═══ EXTRAIT FOURNI ═══
“La
sainte Vierge m’est apparue...”
Depuis le jour que
je vous écrivais pour vous rendre compte de ma conscience, il a
plu à Notre-Seigneur et à sa sainte Mère d’opérer bien des
choses dans l’âme de leur indigne servante. Cette tendre Mère et
le saint Enfant-Jésus, depuis près de cinq mois, ont pris
possession de la petite chapelle de mon cœur; c’est là que je
contemple sans cesse le ravissant mystère de la maternité
divine. O grandeur de Marie, ô privilège incomparable auquel je
n’avais jamais bien pensé ! Bienheureuse Vierge, vous allaitez
votre Créateur, vous nourrissez le pain de vie qui nourrit tous
les êtres! Soyez éternellement bénie d’avoir fourni le sang très
pur dont a été formé le corps adorable de notre Sauveur. Soyez
bénie encore d’avoir donner à Jésus enfant votre lait, que ce
divin Rédempteur a changé en son sang pour le faire couler sur
nous par la blessure de son Cœur sacré et par ses autres plaies.
Ma Révérende Mère,
je tremble à la vue de ma misère et de mon incapacité, en
pensant qu’il me faut parler maintenant d’un mystère admirable
de miséricorde et d’amour, confié par la très sainte Vierge à
cette pauvre petite servante de l’Enfant-Jésus. Si je me tais,
je ferai de la peine à ma divine Mère; et si je parle, je crains
de ne pas bien rendre son céleste langage. Je la prie donc de
conduire elle-même ma plume.
Depuis hier, après
la sainte communion, je suis sous l’impression d’une grâce très
puissante. J’ai vu, j’ai entendu des choses ravissantes ; la
sainte Vierge s’est communiquée plusieurs fois à moi. cette
auguste Mère m’est apparue dans l’intérieur de mon âme, mais
cette fois elle ne tenait point entre ses bras le divin Enfant :
elle était seule. Alors j’ai vu couler par torrents son lait
virginal, et les anges recevaient dans des vases célestes cette
précieuse liqueur. Je les ai priés de la répandre sur le clergé,
sur les maisons de notre saint Ordre, enfin sur le monde entier.
Cette vue me ravissait. Le soir, la même merveille se
représentant de nouveau à mon esprit, je me sentis pressée de
demander à la sainte Vierge l’explication de ce prodige; j’ai
supplié les anges et les saints de lui porter ma prière, et, me
tenant prosternée à ses pieds, je lui ai dit :
— O ma bonne
Mère, que signifie une chose si étonnante ? L’année dernière
vous êtes descendue sur la terre
pour nous montrer votre divin Fils irrité et nous annoncer des
malheurs ; et je vois des grâces se répandre à flots sur
nous ?...
La sainte Vierge
m’a répondu :
— Oui, ma
fille, il est certain que je suis apparue l’année dernière,
seule, sans mon Fils : la terre n’était pas digne de sa visite.
═══
# CONSIGNE
Reprenez la lettre relatant l'apparition de la sainte Vierge en la prolongeant à partir de sa dernière phrase.
═══ SEGMENT DE DONNÉES ═══
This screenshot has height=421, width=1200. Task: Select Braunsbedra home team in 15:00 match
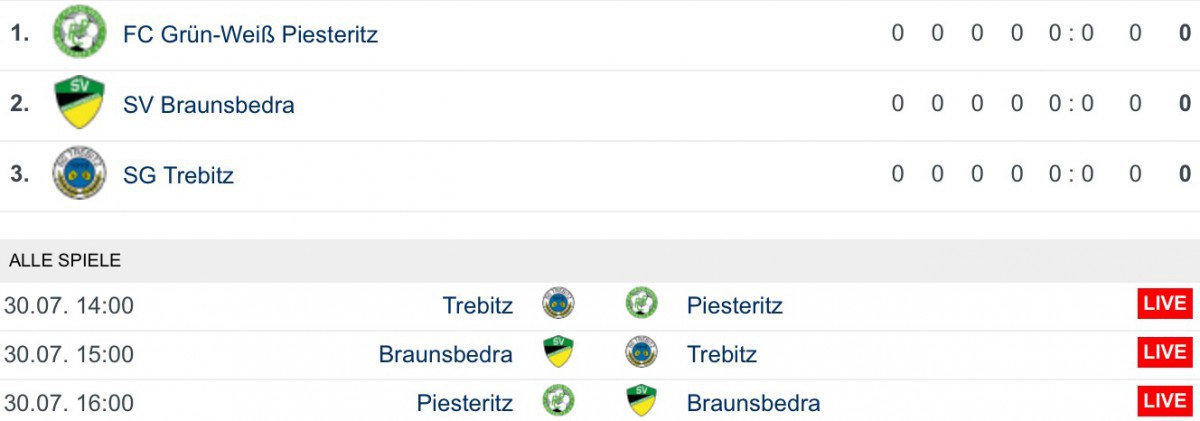(445, 354)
═══
# RÉPONSE ATTENDUE
J’ai annoncé des malheurs qui seraient infailliblement arrivés
sans ma médiation. J’ai découvert mon sein à mon Fils irrité, je
lui ai montré les mamelles qui l’avaient allaité, alors il a
révoqué la sentence de la famine ; il n’a pu se résoudre à
priver de pain mes enfants, à cause de l’amour avec lequel je
l’ai nourri de mon lait; et son bras, levé pour frapper, est
tombé désarmé sur mon sein, d’où il a fait couler des torrents
de lait qui ont fécondé la terre.
A ces paroles, je
me suis écriée :
— O mystère
d’amour! Mystère d’amour!
La sainte Vierge a
ajouté :
— Dites ces
choses à vos supérieurs, afin que ma miséricorde soit aussi
connue que l’étaient les maux dont Dieu vous avait menacés; par
là on saura quelle est la vertu de mon sein.
Elle m’a ensuite
donné grande confiance pour l’extension de l’œuvre réparatrice,
me disant :
— Mon Fils a
des ressorts cachés dans sa providence : il les fera agir quand
l’heure sera venue.
Voilà a peu près ce
que la sainte Vierge m’a dit et fait connaître. Maintenant
j’éprouve une certitude pleine et parfaite de son apparition aux
petits bergers ; je la signerais de mon sang pour la gloire de
ma tendre Mère. C’était sur la montagne des douleurs qu’elle
nous avait adoptés comme ses enfants ! sur la montagne aussi,
elle vient remplir l’office d’une Mère bonne et généreuse; et,
en annonçant aux hommes qu’ils méritent, à cause de leurs
péchés, d’être privés du pain nécessaire à leur vie, elle leur
montre en même temps son sein d’où doit découler le lait de la
miséricorde. Oui, par une lumière spéciale, je vois dans cette
montagne mystérieuse l’emblème de la sainte Vierge ; et cette
fontaine miraculeuse qui coule depuis l’apparition est le
symbole de sein très pur de Marie, où se trouve une source de
grâces dont les eaux limpides ne cessent de se répandre sur
nous. Ah ! que rendrons-nous à cette Mère si aimable ?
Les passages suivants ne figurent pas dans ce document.